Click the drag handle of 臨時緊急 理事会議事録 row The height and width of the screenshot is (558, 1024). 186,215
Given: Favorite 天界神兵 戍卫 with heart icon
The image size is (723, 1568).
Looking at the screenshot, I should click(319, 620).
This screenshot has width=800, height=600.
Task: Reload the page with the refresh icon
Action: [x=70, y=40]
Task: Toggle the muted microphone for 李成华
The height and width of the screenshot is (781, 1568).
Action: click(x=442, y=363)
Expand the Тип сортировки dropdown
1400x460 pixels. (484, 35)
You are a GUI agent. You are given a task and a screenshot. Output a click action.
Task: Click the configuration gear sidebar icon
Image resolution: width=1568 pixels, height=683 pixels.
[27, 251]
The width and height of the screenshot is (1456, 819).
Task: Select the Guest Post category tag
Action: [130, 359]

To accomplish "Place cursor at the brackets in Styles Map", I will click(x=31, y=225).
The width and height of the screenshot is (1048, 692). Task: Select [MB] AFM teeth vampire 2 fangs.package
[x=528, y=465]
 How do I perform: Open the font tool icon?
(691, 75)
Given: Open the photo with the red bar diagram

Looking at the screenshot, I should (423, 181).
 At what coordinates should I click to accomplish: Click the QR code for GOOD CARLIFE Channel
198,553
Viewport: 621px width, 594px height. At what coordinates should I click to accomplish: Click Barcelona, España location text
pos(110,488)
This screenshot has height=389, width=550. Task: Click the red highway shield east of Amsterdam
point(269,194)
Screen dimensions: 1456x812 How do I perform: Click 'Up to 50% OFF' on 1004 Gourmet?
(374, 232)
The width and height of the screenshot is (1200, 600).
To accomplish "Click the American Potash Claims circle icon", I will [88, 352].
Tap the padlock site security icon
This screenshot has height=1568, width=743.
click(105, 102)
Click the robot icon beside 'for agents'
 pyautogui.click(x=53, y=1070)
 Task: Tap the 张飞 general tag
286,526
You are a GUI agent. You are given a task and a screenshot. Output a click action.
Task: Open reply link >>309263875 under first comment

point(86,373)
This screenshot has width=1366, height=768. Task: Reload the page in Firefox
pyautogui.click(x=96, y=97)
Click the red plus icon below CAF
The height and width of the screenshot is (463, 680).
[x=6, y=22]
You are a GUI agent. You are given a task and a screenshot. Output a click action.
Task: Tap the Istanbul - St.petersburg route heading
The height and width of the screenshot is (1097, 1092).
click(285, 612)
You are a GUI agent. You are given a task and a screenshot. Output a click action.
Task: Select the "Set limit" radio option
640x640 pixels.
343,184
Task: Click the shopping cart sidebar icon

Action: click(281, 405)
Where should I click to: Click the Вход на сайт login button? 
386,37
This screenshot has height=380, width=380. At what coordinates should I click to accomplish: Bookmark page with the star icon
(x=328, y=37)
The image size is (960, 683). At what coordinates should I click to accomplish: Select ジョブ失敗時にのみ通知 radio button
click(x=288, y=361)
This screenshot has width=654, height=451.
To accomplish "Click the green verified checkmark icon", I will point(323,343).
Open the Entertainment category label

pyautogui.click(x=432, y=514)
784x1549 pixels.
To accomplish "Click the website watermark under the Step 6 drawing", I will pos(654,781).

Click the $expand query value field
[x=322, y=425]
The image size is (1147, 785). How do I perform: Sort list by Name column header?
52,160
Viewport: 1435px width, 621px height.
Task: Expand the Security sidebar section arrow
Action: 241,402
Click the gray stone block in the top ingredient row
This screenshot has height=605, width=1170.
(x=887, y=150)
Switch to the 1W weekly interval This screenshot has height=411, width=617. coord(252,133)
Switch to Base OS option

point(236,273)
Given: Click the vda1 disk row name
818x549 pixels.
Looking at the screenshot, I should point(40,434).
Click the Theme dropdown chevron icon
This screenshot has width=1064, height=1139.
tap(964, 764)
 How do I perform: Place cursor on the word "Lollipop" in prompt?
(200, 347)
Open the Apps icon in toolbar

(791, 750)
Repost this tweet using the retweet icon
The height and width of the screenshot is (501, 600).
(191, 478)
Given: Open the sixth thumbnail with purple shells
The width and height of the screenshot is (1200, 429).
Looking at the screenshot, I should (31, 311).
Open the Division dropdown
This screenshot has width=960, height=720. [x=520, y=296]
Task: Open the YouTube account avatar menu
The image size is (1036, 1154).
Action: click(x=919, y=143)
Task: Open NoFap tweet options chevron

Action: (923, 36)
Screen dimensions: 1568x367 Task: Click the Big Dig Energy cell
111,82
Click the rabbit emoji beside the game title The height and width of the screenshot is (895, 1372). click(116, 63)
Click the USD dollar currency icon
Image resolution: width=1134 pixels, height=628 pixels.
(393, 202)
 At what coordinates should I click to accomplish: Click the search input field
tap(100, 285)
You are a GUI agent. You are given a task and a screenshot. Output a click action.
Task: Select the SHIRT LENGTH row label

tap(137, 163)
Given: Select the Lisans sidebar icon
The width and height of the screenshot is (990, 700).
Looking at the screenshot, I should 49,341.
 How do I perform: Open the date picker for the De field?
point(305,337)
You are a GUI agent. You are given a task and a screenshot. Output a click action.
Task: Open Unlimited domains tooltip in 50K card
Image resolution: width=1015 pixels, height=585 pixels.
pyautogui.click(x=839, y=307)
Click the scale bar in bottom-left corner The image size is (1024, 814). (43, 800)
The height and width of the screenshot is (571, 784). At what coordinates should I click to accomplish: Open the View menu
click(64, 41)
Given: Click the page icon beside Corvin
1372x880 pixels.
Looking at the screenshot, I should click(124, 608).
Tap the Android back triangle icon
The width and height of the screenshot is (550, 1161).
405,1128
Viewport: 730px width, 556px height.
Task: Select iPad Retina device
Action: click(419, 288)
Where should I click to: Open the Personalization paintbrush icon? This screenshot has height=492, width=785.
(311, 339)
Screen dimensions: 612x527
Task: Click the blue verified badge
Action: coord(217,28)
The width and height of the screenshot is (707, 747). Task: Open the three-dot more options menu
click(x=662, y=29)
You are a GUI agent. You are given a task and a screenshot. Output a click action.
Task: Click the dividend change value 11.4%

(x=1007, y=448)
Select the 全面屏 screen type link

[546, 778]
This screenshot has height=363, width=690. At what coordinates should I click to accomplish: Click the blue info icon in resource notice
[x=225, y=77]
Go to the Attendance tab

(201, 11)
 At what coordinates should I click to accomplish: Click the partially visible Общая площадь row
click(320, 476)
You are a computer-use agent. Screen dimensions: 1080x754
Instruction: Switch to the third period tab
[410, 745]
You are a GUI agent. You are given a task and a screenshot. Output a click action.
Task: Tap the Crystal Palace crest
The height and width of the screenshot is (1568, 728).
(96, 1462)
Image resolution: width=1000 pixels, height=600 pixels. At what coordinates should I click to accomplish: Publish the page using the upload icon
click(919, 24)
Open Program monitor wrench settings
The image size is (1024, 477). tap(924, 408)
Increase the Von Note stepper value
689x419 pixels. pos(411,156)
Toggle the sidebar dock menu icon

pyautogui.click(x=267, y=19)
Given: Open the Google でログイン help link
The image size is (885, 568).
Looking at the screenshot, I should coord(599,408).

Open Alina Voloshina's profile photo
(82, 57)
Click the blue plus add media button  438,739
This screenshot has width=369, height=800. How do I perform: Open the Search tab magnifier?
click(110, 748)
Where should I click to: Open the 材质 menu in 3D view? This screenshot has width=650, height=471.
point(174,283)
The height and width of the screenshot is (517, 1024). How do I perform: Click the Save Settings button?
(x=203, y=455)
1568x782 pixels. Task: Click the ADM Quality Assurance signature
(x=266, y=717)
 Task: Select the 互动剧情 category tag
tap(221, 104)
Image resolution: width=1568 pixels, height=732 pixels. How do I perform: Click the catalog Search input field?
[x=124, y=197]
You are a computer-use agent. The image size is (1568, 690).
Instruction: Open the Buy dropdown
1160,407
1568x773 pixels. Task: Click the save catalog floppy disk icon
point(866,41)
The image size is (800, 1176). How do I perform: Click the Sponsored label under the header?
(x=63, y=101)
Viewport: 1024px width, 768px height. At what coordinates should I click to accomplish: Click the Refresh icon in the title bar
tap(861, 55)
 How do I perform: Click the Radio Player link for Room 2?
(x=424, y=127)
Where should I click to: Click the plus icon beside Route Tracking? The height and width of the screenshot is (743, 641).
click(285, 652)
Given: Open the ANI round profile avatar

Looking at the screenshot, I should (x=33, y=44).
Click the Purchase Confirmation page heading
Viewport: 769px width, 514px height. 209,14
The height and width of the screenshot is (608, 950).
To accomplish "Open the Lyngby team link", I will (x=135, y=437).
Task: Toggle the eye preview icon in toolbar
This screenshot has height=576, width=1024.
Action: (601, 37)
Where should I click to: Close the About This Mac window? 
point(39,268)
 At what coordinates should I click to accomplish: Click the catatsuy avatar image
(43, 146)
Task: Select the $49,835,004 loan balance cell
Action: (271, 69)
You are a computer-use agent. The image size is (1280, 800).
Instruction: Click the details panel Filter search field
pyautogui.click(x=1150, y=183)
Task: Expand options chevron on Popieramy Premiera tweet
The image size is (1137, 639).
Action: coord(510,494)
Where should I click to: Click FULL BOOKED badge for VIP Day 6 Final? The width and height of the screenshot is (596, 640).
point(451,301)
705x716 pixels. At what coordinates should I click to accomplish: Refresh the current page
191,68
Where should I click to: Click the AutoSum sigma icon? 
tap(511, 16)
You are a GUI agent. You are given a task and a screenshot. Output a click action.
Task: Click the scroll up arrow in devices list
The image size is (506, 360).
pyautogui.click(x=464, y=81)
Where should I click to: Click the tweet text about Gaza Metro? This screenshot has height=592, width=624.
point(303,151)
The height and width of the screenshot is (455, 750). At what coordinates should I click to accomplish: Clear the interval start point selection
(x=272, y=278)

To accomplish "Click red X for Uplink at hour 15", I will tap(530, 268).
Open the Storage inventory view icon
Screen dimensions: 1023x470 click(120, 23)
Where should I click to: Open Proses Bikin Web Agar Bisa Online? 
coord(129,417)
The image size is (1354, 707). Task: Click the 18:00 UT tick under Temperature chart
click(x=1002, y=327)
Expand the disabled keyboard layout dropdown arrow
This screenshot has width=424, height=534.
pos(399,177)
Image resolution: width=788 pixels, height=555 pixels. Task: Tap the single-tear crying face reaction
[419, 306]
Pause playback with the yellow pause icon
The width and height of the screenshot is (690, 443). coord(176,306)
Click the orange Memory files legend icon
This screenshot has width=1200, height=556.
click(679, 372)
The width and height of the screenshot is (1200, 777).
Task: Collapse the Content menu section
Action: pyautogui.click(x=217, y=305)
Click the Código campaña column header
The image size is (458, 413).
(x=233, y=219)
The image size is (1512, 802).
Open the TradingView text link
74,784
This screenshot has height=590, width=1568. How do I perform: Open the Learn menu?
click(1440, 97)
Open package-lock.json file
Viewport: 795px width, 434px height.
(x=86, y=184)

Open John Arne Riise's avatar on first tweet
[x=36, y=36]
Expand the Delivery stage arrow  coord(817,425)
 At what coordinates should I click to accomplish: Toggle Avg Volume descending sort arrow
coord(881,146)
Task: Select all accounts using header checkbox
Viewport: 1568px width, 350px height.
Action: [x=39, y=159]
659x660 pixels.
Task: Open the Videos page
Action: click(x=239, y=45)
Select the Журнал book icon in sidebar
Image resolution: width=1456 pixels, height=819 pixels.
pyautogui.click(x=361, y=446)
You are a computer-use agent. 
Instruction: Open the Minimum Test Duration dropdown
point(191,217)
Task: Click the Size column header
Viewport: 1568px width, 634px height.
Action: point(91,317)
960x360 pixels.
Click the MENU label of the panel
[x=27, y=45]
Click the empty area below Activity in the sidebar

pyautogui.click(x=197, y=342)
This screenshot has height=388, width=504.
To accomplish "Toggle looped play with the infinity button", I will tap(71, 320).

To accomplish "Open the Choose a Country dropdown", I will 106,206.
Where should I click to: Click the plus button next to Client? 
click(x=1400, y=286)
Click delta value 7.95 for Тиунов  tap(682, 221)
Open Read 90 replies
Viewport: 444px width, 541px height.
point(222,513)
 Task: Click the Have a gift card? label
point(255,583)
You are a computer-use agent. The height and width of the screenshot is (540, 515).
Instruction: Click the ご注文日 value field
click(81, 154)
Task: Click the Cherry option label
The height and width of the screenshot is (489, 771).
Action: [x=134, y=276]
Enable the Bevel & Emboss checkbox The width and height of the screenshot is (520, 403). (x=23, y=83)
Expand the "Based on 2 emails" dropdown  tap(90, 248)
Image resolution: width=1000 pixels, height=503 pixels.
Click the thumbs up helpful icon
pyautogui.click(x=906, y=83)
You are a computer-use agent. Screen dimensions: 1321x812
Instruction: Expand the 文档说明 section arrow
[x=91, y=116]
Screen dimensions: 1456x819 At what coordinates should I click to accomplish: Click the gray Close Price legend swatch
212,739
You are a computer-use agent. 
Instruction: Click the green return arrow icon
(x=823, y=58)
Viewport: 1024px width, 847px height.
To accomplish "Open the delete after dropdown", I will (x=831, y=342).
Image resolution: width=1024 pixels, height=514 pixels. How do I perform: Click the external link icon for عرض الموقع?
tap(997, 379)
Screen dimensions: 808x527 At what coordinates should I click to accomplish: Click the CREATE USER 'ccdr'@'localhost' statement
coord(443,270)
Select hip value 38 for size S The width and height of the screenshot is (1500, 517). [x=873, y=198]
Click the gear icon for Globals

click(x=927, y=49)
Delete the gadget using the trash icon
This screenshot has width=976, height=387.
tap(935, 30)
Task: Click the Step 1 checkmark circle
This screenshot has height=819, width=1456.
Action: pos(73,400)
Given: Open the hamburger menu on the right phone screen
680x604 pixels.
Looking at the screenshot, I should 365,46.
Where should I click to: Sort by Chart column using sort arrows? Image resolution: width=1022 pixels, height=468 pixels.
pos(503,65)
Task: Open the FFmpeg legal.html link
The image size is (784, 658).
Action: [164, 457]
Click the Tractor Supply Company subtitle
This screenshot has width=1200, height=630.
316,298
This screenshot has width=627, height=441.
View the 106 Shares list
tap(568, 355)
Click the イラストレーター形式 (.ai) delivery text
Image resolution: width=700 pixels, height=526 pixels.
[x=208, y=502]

**What you will do:** Search the entries for the word "checkmark" and copy every line that has it.

**Solution to this task:**
To accomplish "Click the green verified checkmark icon", I will point(323,343).
Task: Click the Step 1 checkmark circle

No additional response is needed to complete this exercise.